> [Written task]:
Rewrite the data below, swapping every "Where is" for "What is the location of" and leaving all else as it stands.
** Start **
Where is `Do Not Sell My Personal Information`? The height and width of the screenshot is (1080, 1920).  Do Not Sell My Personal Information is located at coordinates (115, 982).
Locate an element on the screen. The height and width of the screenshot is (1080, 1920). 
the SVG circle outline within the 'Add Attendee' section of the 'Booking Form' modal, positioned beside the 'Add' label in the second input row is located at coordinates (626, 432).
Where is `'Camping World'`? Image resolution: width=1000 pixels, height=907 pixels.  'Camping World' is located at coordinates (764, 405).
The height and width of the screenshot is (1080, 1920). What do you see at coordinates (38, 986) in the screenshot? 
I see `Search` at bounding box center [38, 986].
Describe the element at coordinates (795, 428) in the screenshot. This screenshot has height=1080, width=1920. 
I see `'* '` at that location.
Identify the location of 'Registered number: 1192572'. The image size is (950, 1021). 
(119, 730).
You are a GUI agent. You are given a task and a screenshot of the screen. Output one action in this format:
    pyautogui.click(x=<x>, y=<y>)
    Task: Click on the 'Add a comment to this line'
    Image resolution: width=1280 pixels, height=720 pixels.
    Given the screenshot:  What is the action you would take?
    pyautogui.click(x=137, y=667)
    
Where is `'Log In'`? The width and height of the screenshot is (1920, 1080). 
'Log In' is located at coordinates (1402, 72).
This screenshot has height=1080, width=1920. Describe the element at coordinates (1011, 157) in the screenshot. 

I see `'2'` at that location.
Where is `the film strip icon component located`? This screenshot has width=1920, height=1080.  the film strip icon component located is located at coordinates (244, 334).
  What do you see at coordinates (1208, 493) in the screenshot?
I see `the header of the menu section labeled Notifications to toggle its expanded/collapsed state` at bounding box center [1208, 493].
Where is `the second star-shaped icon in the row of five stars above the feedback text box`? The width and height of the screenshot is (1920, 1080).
** End **
> [Result of this task]:
What is the location of `Do Not Sell My Personal Information`? The height and width of the screenshot is (1080, 1920).  Do Not Sell My Personal Information is located at coordinates (115, 982).
Locate an element on the screen. The height and width of the screenshot is (1080, 1920). 
the SVG circle outline within the 'Add Attendee' section of the 'Booking Form' modal, positioned beside the 'Add' label in the second input row is located at coordinates (626, 432).
What is the location of `'Camping World'`? Image resolution: width=1000 pixels, height=907 pixels.  'Camping World' is located at coordinates (764, 405).
The height and width of the screenshot is (1080, 1920). What do you see at coordinates (38, 986) in the screenshot? 
I see `Search` at bounding box center [38, 986].
Describe the element at coordinates (795, 428) in the screenshot. This screenshot has height=1080, width=1920. 
I see `'* '` at that location.
Identify the location of 'Registered number: 1192572'. The image size is (950, 1021). 
(119, 730).
You are a GUI agent. You are given a task and a screenshot of the screen. Output one action in this format:
    pyautogui.click(x=<x>, y=<y>)
    Task: Click on the 'Add a comment to this line'
    Image resolution: width=1280 pixels, height=720 pixels.
    Given the screenshot:  What is the action you would take?
    pyautogui.click(x=137, y=667)
    
What is the location of `'Log In'`? The width and height of the screenshot is (1920, 1080). 
'Log In' is located at coordinates (1402, 72).
This screenshot has height=1080, width=1920. Describe the element at coordinates (1011, 157) in the screenshot. 

I see `'2'` at that location.
What is the location of `the film strip icon component located`? This screenshot has width=1920, height=1080.  the film strip icon component located is located at coordinates (244, 334).
  What do you see at coordinates (1208, 493) in the screenshot?
I see `the header of the menu section labeled Notifications to toggle its expanded/collapsed state` at bounding box center [1208, 493].
What is the location of `the second star-shaped icon in the row of five stars above the feedback text box`? The width and height of the screenshot is (1920, 1080).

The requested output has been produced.